In literature some accurate indoor localization systems based on TDoA method over 802.11 IEEE networks are presented [6,7] but such method is currently unfeasible using COTS due to high accuracy measurement devices required or the needing of low-level communication stack access.

Explicitly smartphone-related algorithms (i.e., all odometry-based algorithms of Table 9) improve localization accuracy by accomplishing RSSI fingerprint localization with odometric information provided by smartphone sensors. Some papers [15] present approaches not based on fingerprinting techniques; nevertheless, all of them rely on an offline training phase. Although the accuracy can be good, the training phase always requires an uncomfortable calibration session.

7. Conclusions

The advantage given by the proposed solution is not trivial at all. System accuracy in bigger environments can be achieved using less anchor nodes in LOS sites (e.g., a single room) while for non LOS sites (e.g., between different rooms) the number of anchors may have to be increased, so the direct comparison of anchor node density (specifically in comparison with [15,58]) is at risk of being misleading. Good wireless network distribution planning tends to maximize the number of anchors inside more complex non LOS areas to maximize connected users’ quality of service; therefore, the necessary conditions allow the proposed localization solution to have good accuracy. The localization service can be provided both through a centralized server or through the user host because steering vectors can be obtained directly from the network of anchors without any network overhead at all. The overall accuracy will not depend on odometric information accuracy, which is dependent from each user node hardware and there is no longer the needing for a tracking filtering.

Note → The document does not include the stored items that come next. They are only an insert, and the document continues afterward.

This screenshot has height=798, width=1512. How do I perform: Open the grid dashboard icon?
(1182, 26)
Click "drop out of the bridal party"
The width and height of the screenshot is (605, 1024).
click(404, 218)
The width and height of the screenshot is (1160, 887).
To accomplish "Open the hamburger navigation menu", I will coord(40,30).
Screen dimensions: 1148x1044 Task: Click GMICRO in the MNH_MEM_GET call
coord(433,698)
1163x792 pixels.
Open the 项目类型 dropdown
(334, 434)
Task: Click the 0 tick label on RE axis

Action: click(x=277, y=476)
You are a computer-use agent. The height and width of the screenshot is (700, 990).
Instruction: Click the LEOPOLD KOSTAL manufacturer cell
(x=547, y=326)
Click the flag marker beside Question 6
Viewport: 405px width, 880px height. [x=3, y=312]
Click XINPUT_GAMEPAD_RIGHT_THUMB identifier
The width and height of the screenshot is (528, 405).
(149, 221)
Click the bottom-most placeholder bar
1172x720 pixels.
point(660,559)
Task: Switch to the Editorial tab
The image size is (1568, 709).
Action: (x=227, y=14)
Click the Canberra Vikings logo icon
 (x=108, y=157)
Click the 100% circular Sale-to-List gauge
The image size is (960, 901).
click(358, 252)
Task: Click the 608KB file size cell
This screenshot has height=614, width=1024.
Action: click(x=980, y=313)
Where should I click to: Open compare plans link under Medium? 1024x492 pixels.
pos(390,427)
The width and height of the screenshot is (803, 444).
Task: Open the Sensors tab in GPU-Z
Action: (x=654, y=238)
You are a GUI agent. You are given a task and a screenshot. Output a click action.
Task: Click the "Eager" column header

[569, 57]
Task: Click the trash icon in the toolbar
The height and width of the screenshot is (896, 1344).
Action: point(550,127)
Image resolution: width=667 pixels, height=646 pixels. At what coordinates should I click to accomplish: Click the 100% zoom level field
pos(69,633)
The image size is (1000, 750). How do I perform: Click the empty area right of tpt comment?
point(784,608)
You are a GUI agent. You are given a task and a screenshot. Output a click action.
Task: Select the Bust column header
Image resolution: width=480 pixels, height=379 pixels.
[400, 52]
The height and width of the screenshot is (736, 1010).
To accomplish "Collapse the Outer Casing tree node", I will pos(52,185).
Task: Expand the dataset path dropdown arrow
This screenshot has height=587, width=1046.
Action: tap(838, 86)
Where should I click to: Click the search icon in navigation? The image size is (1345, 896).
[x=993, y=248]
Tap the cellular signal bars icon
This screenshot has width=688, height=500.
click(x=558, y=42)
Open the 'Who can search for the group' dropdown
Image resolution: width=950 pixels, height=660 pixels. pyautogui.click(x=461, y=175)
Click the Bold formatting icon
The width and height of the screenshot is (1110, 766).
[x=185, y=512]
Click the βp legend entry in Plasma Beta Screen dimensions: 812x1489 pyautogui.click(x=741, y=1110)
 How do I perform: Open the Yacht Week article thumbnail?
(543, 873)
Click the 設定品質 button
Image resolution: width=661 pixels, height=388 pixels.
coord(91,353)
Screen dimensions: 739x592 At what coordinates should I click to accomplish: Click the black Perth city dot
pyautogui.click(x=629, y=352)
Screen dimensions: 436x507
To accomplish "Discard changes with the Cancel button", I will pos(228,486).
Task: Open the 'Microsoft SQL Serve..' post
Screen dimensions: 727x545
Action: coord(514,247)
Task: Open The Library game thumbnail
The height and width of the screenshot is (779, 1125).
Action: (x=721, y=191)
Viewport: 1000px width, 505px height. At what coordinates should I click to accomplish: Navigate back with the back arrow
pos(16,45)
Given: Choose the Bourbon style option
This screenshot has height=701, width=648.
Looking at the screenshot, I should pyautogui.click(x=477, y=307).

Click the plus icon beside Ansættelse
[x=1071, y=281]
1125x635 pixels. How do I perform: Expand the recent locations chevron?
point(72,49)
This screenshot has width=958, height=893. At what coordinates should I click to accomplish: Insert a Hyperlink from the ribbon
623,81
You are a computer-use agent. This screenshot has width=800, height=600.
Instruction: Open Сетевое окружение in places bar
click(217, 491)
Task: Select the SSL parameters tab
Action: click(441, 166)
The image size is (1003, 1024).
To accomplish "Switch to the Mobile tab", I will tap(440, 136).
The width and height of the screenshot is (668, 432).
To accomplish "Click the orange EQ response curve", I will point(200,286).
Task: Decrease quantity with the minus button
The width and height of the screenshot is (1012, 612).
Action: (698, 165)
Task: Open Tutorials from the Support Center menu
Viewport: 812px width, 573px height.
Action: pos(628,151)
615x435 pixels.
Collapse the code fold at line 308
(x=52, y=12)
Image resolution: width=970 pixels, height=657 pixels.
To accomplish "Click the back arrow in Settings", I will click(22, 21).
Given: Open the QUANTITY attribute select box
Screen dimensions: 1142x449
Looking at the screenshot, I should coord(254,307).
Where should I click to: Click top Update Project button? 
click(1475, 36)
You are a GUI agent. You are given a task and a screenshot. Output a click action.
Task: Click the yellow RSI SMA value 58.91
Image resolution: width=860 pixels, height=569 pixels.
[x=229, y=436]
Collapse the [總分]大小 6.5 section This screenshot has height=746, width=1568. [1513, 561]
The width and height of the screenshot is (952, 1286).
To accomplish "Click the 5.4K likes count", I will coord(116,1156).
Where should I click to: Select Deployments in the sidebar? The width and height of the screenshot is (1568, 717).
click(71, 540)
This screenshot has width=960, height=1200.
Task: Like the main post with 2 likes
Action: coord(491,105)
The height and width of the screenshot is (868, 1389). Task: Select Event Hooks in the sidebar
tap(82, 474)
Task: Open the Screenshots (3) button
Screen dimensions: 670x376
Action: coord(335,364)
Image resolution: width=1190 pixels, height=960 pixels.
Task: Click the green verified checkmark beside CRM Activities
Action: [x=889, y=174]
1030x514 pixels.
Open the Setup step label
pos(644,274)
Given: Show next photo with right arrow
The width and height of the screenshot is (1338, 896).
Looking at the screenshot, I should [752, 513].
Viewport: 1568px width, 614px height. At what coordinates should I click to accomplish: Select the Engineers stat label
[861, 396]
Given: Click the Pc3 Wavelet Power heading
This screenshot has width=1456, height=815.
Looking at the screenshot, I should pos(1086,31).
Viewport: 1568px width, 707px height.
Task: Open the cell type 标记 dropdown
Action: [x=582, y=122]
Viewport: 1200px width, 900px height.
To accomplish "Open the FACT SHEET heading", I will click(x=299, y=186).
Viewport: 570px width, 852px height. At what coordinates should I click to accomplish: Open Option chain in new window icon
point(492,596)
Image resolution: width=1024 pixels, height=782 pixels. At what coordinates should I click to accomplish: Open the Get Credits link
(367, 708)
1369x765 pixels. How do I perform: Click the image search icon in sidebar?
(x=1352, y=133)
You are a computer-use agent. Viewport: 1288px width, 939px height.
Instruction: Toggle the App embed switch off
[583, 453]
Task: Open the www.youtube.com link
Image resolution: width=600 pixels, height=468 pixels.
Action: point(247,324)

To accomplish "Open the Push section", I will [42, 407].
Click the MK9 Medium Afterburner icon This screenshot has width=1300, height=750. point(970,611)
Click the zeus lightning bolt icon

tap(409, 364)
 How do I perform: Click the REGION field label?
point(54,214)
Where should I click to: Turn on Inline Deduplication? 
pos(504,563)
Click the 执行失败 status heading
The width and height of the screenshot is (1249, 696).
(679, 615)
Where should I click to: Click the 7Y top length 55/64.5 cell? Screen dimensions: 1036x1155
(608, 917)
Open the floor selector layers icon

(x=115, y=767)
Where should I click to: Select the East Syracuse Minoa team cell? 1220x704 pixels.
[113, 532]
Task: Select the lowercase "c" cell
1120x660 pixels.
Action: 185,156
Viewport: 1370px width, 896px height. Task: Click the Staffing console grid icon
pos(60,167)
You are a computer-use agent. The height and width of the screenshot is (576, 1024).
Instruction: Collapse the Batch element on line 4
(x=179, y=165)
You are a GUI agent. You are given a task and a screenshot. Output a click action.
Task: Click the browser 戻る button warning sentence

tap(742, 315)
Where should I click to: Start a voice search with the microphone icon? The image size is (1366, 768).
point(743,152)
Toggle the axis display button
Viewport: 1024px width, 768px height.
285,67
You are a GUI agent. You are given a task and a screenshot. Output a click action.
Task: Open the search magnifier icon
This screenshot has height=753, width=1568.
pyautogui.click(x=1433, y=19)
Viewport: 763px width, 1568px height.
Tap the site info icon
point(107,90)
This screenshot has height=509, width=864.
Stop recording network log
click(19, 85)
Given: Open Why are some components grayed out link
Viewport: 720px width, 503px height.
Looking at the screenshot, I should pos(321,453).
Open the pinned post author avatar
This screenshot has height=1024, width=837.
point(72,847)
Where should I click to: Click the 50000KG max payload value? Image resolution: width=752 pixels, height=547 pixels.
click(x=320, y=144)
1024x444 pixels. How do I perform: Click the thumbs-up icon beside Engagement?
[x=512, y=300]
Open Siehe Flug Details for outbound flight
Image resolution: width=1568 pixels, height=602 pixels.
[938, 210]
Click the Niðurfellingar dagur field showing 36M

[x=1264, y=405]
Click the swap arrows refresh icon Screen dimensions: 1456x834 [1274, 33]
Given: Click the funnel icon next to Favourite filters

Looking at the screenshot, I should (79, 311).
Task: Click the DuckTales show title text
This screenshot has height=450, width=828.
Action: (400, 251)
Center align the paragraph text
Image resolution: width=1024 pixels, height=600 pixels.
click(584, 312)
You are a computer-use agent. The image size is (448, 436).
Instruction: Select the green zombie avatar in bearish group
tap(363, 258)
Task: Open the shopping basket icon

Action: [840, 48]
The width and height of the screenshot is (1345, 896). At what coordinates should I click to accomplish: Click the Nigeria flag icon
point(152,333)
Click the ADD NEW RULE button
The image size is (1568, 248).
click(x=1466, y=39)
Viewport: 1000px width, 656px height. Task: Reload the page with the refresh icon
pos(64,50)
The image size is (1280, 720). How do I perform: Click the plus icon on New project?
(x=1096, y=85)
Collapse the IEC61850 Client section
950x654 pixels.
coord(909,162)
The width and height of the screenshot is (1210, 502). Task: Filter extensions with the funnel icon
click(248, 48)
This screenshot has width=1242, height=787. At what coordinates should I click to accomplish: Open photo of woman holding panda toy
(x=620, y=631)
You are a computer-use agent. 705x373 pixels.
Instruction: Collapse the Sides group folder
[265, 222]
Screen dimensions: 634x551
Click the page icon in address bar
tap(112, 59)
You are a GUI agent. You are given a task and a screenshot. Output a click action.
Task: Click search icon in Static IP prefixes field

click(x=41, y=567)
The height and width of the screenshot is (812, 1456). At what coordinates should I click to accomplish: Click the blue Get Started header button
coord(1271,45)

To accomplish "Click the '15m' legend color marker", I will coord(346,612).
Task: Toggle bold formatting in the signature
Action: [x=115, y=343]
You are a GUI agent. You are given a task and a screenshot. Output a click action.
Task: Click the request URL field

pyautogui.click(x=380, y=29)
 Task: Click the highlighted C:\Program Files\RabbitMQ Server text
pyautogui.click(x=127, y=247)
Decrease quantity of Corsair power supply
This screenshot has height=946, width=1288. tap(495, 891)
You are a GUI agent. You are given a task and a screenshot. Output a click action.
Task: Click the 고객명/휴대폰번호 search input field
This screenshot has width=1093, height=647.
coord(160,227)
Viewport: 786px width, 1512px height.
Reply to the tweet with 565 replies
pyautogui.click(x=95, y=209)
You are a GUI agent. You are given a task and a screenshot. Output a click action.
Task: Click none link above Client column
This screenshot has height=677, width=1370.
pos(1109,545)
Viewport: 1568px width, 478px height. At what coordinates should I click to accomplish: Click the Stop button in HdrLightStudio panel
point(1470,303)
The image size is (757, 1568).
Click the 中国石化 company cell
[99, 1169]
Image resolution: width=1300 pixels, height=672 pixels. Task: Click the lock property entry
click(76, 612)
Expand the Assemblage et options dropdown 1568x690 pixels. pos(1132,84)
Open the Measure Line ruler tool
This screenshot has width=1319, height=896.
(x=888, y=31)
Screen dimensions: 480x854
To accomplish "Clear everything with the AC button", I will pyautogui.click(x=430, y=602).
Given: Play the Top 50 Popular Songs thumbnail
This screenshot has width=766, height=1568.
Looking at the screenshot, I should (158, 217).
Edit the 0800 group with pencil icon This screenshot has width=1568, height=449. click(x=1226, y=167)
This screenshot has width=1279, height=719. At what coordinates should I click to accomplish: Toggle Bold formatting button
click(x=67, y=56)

The overall presented localization solution is thought to be a plug-and-play system without an offline calibration phase to achieve an acceptable localization accuracy. Furthermore, the system is self-consistent and does not require any kind of data fusion with additional sensor information (different from typical fused RSSI and odometric indoor localization with tracking approaches [15,56,57,58]). Because the hardware is based on standard 802.11 and 802.15.4 anchor nodes with the only hardware improvement being the use of a switched-beam array as the antenna, the localization service is given as additional and transparent, using standard network operations; thus, the network administrator is given the ability to provide indoor localization and data contextualization directly to users using only standard network configuration procedures.

Such solution is considerable “infrastructure-free” respect the user experience because any modification to user device nodes is not necessary: as a matter of fact, the system totally shares the existent topology of typical 802.15.4-802.11 LAN networks, and the anchor nodes substitution will not change pre-existent wireless network functionality. Obviously an effective ad-hoc infrastructure must be installed, but its installation concerns only the initial wireless network planning and setup thus assuring to every user the straightaway access to the localization service accessing it directly through the application layer.